Board Attorney Scott Carbone contacted county Board of Elections Attorney Leonard Bier for clarification on the matter, according to a letter Carbone sent to Bosco. Bier stated that, because the event was not a public forum, the hosting groups had a right to choose who was allowed to participate.

Carbone referenced the 1998 Arkansas case, as well as a 2001 case from the New Jersey Appellate Division. Both involved candidates who felt their rights had been violated by not being included in televised election events aired on public channels. Though the channels were state run in both cases, the courts ruled that reasonable journalistic discretion was employed in the decision to exclude certain candidates.

Weber said he plans to take the matter to the American Civil Liberties Union as soon as he receives the information from the board attorney.
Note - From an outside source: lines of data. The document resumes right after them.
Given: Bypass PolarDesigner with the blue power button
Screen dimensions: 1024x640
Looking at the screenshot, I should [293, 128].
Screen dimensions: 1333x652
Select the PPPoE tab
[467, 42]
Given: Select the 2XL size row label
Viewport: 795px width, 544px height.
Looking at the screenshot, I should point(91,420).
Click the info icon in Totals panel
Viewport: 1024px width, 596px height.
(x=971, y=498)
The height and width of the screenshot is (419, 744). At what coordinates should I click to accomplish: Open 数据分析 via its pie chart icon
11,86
“I don’t give a damn where he takes it, quite honestly,” Bosco said. “I’m bound to abide by the determination of our attorneys. Mr. Weber could have just as easily filed his petition … and run. For whatever reason, he decided not to file his petition. He decided not to run.”

Both Bosco and DeCaro said it would have been unfair to official candidates who filed to run if Weber had been allowed to participate in the forum, and that it would have set a dangerous precedent.
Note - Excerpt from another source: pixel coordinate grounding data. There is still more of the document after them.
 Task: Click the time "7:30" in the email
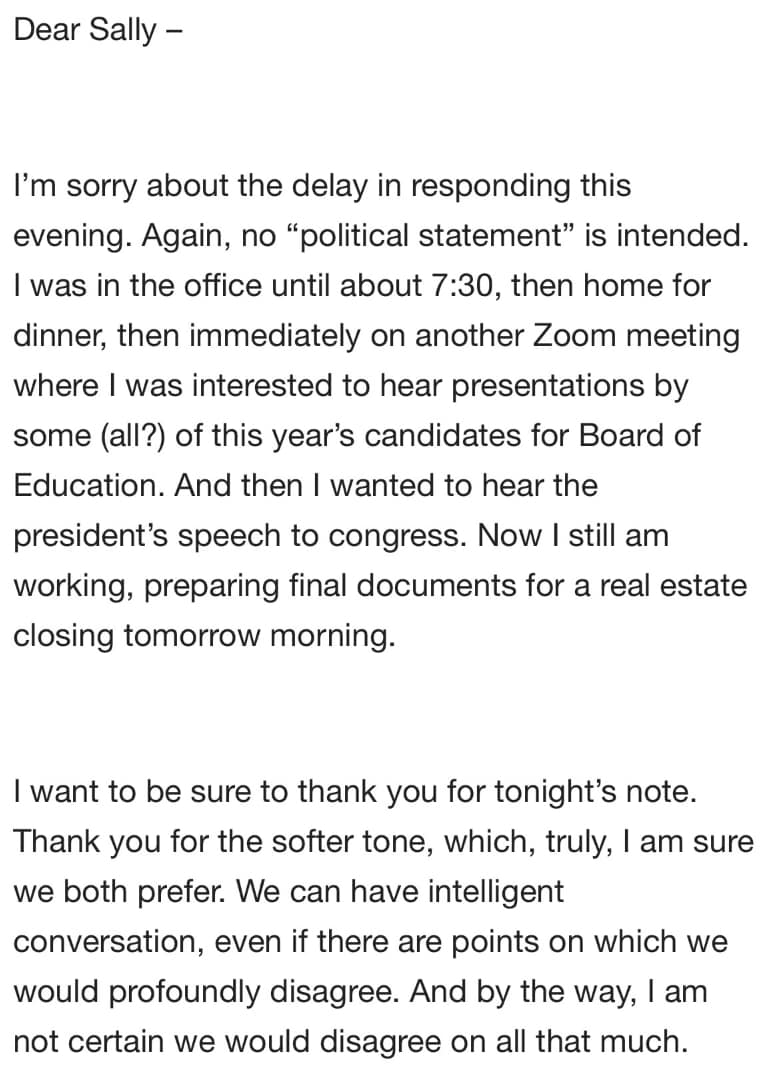(462, 286)
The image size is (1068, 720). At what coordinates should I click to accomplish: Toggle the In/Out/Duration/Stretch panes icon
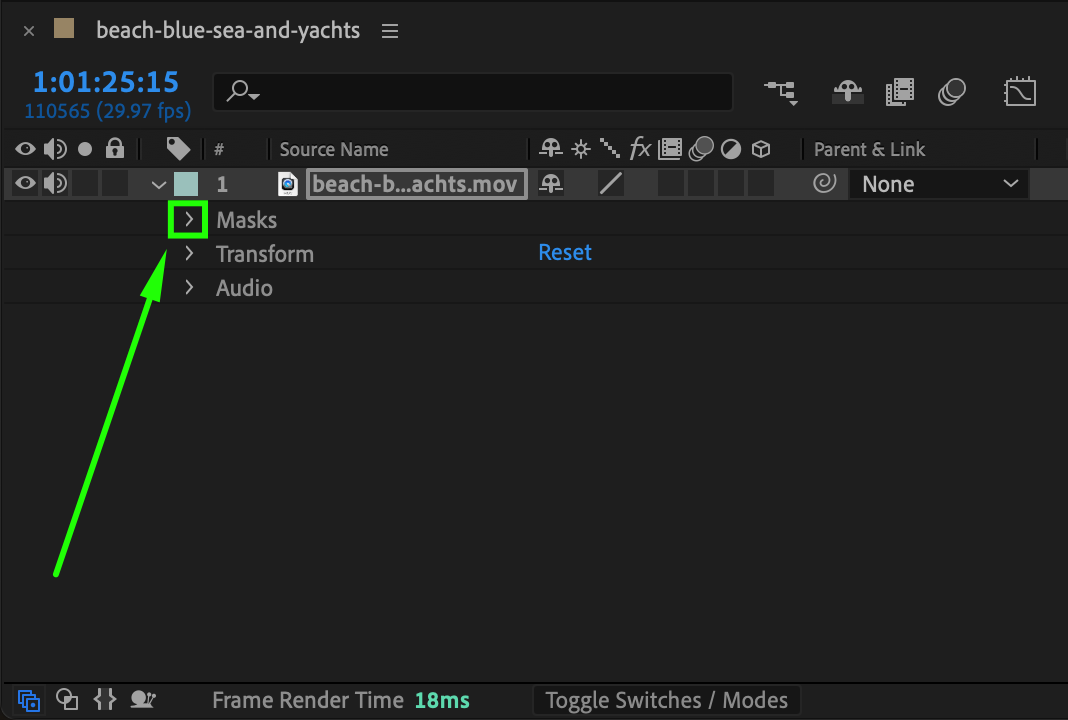click(x=105, y=700)
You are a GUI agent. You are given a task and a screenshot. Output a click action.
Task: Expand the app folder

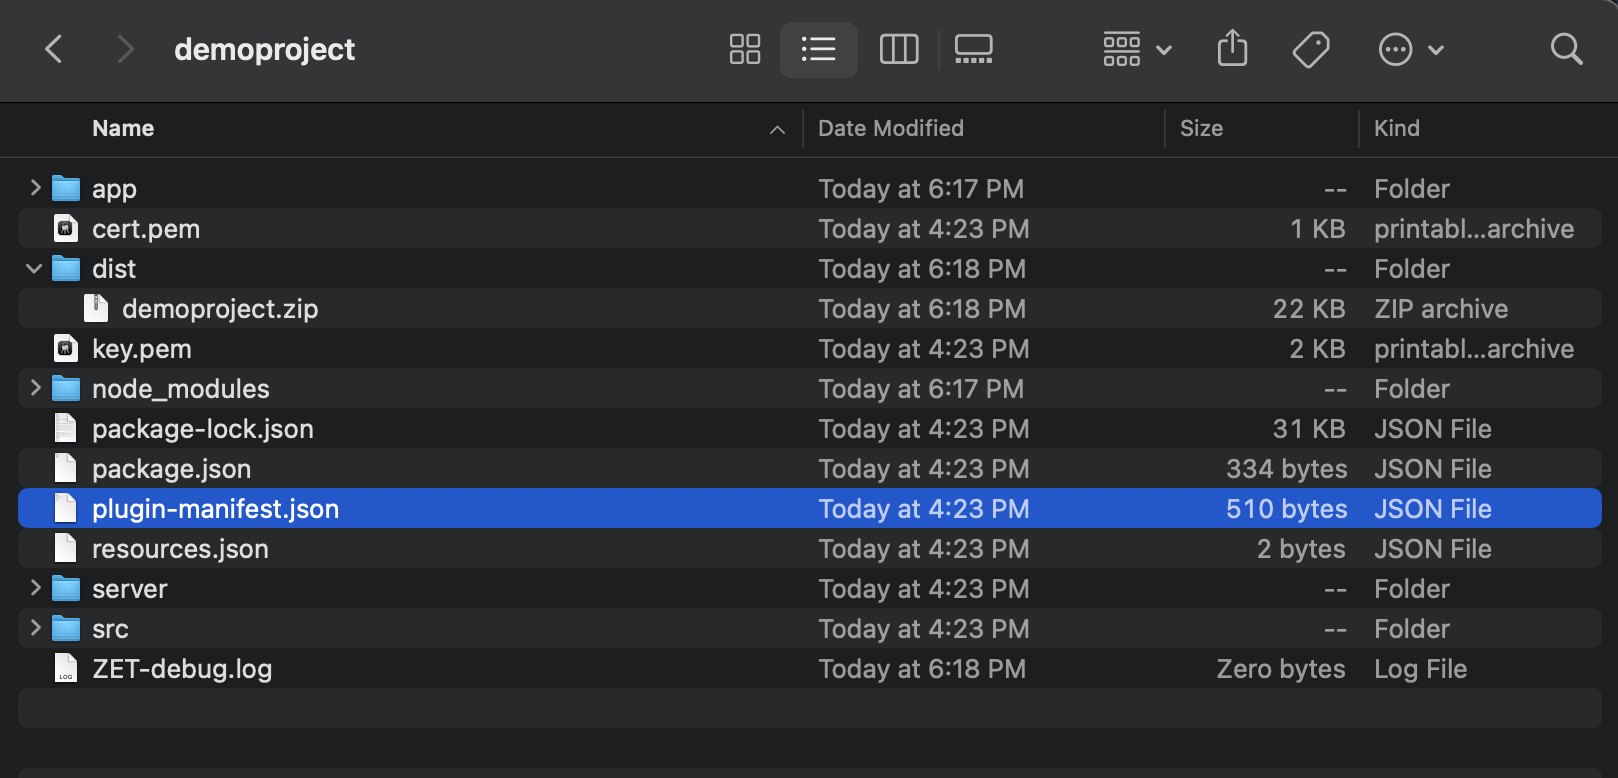[x=35, y=188]
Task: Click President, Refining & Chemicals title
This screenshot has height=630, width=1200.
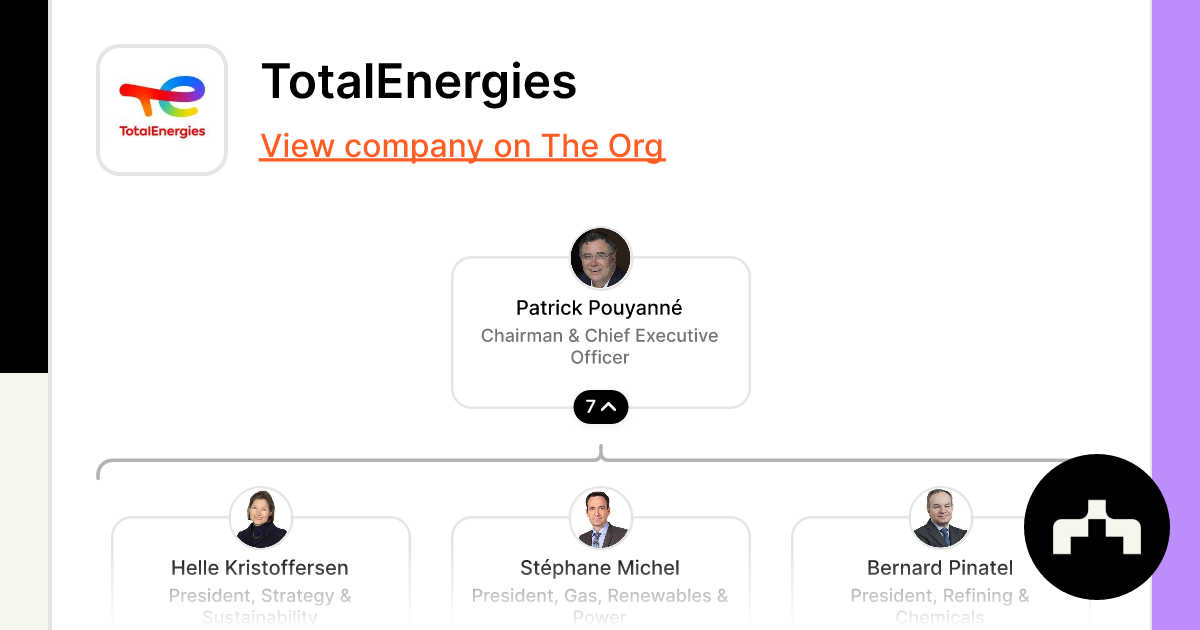Action: 940,606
“Election processes need to be upheld,” DeCaro said. “Protocol needs to be followed.”

Weber took issue with the fact that four members of the school board have relatives employed by the district, and added that there are “conflicts” within the administration. He said because he has long been a vocal opponent of nepotism, the current board would like to keep him out.

“This has nothing to do with keeping him off the board,” Bosco said. “There is a fundamental purpose here.”

Bosco said if Weber had been allowed access to the forum, future write-in candidates would also feel they had the same rights.

Weber also questioned the motives of the presidents’ board in excluding him from the Candidates Night, considering that there are three candidates up for the same number of seats.

“By not allowing me to participate in that forum, and not giving the voters a choice … that, to me, is a de facto endorsement of these three candidates.”

DeCaro refuted the claim.

“Absolutely not,” DeCaro said. “Our candidates forum is for official candidates, for candidates who filed their petitions on time. We at the Presidents’ Council just wanted to be fair to all involved. Nobody has anything against Mr. Weber. There was nothing personal about the decision.”

The candidates on the April 17 ballot for three available board seats this year are Abhishek K. Desai, Eugene Donofrio, David L. Josselyn and Ingrid F. Andrade. Andrade announced she has withdrawn from the race, but her name cannot be removed from the ballot.

The terms of John Allen, Linda Ault McLaren and Barbara Rossi are becoming available. None of three is seeking re-election.